Weekly column by Kāpiti's Greater Wellington Regional Council representative Penny Gaylor.
Greater Wellington is working with landowners to identify fish passage barriers in Kāpiti Coast waterways, a programme that connects to larger initiative with local iwi, catchment experts and students to ensure our native freshwater fish can migrate and spawn.
In our region, there are around 20 native freshwater fish species living in our streams, rivers and connected pipes. Most of these fish need to migrate to and from the sea, however barriers in waterways are stopping fish from accessing suitable habitat, resources and completing their lifecycles.
As noted by GWRC's senior biodiversity adviser, Katrina Smith, the main issue facing fish passage is poorly designed, installed and maintained man-made structures such as weirs, culverts, fords, and dams. Katrina says that these fish passage barriers pose a significant threat to native freshwater fish species, 72 per cent of which are already threatened or at risk of extinction. Currently we're approaching landowners on the Kāpiti Coast to identify and assess barriers to the passage of fish, so a plan can be established to fix any structures that might threaten our native taonga. This project will involve trained staff gaining access to a range of waterways in the Kāpiti Coast to collect data on instream structures to determine if they present a barrier to fish passage.
Our environmental science senior adviser and project manager, Penny Fairbrother, says this is an exciting project where GWRC will partner with Ngāti Toa Rangatira, Te Ātiawa ki Whakarongotai and Ngā Hapū o Ōtaki.

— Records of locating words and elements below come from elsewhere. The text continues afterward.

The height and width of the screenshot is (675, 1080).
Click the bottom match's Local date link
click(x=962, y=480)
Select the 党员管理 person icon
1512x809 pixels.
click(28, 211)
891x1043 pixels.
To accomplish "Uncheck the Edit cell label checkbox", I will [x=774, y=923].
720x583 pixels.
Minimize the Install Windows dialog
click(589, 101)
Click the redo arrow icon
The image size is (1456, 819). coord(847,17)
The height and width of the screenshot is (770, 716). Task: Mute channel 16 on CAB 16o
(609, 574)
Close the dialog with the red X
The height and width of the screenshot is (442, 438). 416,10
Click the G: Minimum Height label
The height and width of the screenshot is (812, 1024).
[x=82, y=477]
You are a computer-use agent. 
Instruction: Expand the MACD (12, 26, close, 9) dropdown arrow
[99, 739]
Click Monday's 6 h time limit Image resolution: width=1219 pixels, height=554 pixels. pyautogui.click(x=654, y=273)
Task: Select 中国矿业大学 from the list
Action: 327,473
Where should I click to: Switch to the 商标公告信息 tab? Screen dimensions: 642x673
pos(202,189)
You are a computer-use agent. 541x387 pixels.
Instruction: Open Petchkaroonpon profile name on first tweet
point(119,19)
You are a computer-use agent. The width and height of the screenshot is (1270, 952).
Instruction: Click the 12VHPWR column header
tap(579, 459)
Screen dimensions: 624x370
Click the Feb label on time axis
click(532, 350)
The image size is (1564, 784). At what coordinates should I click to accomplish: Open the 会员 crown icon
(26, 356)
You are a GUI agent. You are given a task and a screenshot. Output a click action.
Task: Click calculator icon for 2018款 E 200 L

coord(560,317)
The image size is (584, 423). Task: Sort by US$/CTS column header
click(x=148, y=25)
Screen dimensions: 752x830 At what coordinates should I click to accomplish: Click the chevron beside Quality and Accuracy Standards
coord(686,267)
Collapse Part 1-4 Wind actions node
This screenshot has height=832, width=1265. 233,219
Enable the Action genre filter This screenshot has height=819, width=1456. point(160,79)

"A student from Victoria University of Wellington will be employed to lead the fish passage assessments and data collection, with members from each iwi providing fieldwork support in their respective areas across a range of waterways in the Kāpiti Coast."
Information collected on fish passage is logged into a national database created by Niwa that captures data on instream structures and assesses their likelihood of being a barrier to fish passage.
Penny says that at this information-gathering stage we're just trying to understand what and where the barriers are, there is no immediate requirement for landowners to fix these issues.
In the future, this information will help us to prioritise work with landowners to fix any barriers that threaten fish passage on the Kāpiti Coast.
As the Kāpiti Coast councillor, and the chairwoman of GWRC's environment committee, I'm really proud that this project is a leading example of council working closely with mana whenua for positive environmental and water outcomes.
The environmental data collected from this project is vital to establishing a holistic picture of our native species' health, providing us invaluable insights to creating a consistent, national approach to protecting and restoring our environment.
During my time as a councillor on GWRC I've been involved in lots of conversations where the old approaches to fish passage are being challenged, and so to help everyone we need to gather sound information to help us make good decisions.